• Work item:
Lines from the top of the entries through the line that has "Given: Click the Bi+ mapping navigation link" must be duplicated exactly, and no others.

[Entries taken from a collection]

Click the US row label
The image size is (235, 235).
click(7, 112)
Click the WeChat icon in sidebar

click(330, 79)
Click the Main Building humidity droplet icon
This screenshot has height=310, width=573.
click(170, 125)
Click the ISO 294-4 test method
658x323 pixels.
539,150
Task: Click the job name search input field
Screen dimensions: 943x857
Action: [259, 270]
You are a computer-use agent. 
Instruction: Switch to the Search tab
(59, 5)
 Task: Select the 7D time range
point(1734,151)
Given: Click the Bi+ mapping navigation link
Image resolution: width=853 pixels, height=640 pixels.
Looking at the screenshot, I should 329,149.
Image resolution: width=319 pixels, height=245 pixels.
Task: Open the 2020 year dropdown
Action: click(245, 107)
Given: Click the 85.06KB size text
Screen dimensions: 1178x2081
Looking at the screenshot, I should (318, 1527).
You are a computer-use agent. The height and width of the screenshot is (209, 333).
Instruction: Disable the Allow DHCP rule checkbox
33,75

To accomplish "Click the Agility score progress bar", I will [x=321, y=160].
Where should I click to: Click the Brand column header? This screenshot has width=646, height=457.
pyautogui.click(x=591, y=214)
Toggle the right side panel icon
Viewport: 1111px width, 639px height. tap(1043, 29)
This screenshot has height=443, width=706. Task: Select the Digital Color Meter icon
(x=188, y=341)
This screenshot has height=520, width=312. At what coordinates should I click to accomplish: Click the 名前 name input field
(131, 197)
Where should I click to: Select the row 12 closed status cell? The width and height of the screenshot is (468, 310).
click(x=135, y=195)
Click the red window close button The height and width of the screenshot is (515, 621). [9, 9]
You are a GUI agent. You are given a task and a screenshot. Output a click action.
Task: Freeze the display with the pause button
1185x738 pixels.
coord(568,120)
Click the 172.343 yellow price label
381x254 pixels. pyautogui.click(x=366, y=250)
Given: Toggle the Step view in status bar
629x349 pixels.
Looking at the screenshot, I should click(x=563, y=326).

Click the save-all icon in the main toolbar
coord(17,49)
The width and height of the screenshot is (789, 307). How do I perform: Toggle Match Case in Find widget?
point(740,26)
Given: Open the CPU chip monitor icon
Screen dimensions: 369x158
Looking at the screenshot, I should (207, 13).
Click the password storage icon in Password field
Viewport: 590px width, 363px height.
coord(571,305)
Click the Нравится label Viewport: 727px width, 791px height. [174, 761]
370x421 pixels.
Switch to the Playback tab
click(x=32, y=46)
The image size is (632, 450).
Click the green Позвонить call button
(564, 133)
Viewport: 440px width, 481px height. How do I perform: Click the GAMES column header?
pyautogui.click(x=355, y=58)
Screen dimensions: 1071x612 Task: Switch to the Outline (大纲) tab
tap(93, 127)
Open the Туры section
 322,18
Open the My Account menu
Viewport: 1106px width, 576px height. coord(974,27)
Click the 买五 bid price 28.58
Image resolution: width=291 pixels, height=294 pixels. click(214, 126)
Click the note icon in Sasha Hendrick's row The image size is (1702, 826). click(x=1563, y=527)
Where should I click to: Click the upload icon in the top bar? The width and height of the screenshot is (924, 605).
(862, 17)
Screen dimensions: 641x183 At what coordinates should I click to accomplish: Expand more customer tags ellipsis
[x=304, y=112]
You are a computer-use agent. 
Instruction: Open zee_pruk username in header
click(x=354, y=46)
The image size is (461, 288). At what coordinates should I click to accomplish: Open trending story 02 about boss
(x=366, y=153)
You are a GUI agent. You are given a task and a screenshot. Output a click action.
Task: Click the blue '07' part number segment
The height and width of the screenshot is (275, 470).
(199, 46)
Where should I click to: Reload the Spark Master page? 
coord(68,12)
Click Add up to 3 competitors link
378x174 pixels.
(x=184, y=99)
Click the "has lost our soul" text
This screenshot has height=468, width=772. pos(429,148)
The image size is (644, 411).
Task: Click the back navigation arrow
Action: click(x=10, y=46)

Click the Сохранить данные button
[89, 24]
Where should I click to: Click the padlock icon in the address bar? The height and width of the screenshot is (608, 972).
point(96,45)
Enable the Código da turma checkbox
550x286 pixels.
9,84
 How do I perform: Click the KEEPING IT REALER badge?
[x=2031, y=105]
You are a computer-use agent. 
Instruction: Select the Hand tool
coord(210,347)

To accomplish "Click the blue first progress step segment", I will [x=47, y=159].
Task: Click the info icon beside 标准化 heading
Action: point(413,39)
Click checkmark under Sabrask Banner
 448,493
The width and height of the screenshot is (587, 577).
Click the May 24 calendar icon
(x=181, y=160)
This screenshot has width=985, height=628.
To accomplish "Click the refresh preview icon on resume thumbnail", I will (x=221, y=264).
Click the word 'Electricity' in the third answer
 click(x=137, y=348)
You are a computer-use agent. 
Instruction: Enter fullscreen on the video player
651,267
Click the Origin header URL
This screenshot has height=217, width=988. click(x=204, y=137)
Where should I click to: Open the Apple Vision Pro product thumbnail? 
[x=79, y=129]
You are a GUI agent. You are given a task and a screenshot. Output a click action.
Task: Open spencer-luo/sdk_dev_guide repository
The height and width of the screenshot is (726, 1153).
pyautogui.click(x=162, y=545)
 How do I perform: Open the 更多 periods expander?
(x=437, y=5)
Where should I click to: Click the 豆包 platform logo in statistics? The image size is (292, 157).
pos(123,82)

• Answer to this problem:
Click the US row label
The image size is (235, 235).
click(7, 112)
Click the WeChat icon in sidebar

click(330, 79)
Click the Main Building humidity droplet icon
This screenshot has height=310, width=573.
click(170, 125)
Click the ISO 294-4 test method
658x323 pixels.
539,150
Task: Click the job name search input field
Screen dimensions: 943x857
Action: [259, 270]
You are a computer-use agent. 
Instruction: Switch to the Search tab
(59, 5)
 Task: Select the 7D time range
point(1734,151)
Given: Click the Bi+ mapping navigation link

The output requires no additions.